■ **Task to complete**:
Please copy the material word for word, from the line that contains "Task: Select the kilometer" through the end of the material, keeping both ends.

■ **Extracted data**:

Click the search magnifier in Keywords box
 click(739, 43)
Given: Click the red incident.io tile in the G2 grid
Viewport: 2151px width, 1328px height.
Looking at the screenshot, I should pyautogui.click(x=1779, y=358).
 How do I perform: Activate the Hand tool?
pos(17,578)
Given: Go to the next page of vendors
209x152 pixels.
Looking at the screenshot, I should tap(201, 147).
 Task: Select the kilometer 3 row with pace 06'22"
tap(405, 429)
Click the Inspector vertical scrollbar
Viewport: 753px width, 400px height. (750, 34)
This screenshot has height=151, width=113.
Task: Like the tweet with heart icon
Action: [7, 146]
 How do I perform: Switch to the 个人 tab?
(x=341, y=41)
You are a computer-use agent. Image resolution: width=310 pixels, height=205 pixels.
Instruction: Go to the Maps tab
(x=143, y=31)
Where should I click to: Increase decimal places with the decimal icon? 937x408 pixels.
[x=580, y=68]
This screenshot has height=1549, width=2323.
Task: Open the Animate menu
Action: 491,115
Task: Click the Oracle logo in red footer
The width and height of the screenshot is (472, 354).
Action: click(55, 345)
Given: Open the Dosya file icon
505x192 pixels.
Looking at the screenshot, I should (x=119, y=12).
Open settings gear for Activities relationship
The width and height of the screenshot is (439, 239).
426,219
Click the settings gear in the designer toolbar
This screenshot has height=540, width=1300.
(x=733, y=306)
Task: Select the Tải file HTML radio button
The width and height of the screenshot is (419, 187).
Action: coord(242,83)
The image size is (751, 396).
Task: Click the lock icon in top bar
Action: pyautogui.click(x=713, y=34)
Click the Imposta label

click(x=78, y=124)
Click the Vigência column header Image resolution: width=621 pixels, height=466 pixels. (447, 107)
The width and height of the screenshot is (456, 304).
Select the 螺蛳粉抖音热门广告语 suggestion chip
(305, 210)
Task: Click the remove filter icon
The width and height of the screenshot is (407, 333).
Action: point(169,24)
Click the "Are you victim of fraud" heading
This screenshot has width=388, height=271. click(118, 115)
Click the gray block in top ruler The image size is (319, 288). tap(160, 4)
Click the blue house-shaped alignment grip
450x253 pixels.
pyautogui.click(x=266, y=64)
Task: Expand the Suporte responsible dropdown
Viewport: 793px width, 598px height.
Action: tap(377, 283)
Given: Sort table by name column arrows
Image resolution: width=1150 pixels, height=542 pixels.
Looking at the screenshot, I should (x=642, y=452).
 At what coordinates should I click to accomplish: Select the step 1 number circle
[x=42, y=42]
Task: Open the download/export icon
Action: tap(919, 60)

■ **Reply**:
 Task: Select the kilometer 3 row with pace 06'22"
tap(405, 429)
Click the Inspector vertical scrollbar
Viewport: 753px width, 400px height. (750, 34)
This screenshot has height=151, width=113.
Task: Like the tweet with heart icon
Action: [7, 146]
 How do I perform: Switch to the 个人 tab?
(x=341, y=41)
You are a computer-use agent. Image resolution: width=310 pixels, height=205 pixels.
Instruction: Go to the Maps tab
(x=143, y=31)
Where should I click to: Increase decimal places with the decimal icon? 937x408 pixels.
[x=580, y=68]
This screenshot has height=1549, width=2323.
Task: Open the Animate menu
Action: 491,115
Task: Click the Oracle logo in red footer
The width and height of the screenshot is (472, 354).
Action: click(55, 345)
Given: Open the Dosya file icon
505x192 pixels.
Looking at the screenshot, I should (x=119, y=12).
Open settings gear for Activities relationship
The width and height of the screenshot is (439, 239).
426,219
Click the settings gear in the designer toolbar
This screenshot has height=540, width=1300.
(x=733, y=306)
Task: Select the Tải file HTML radio button
The width and height of the screenshot is (419, 187).
Action: coord(242,83)
The image size is (751, 396).
Task: Click the lock icon in top bar
Action: pyautogui.click(x=713, y=34)
Click the Imposta label

click(x=78, y=124)
Click the Vigência column header Image resolution: width=621 pixels, height=466 pixels. (447, 107)
The width and height of the screenshot is (456, 304).
Select the 螺蛳粉抖音热门广告语 suggestion chip
(305, 210)
Task: Click the remove filter icon
The width and height of the screenshot is (407, 333).
Action: point(169,24)
Click the "Are you victim of fraud" heading
This screenshot has width=388, height=271. click(118, 115)
Click the gray block in top ruler The image size is (319, 288). tap(160, 4)
Click the blue house-shaped alignment grip
450x253 pixels.
pyautogui.click(x=266, y=64)
Task: Expand the Suporte responsible dropdown
Viewport: 793px width, 598px height.
Action: tap(377, 283)
Given: Sort table by name column arrows
Image resolution: width=1150 pixels, height=542 pixels.
Looking at the screenshot, I should (x=642, y=452).
 At what coordinates should I click to accomplish: Select the step 1 number circle
[x=42, y=42]
Task: Open the download/export icon
Action: tap(919, 60)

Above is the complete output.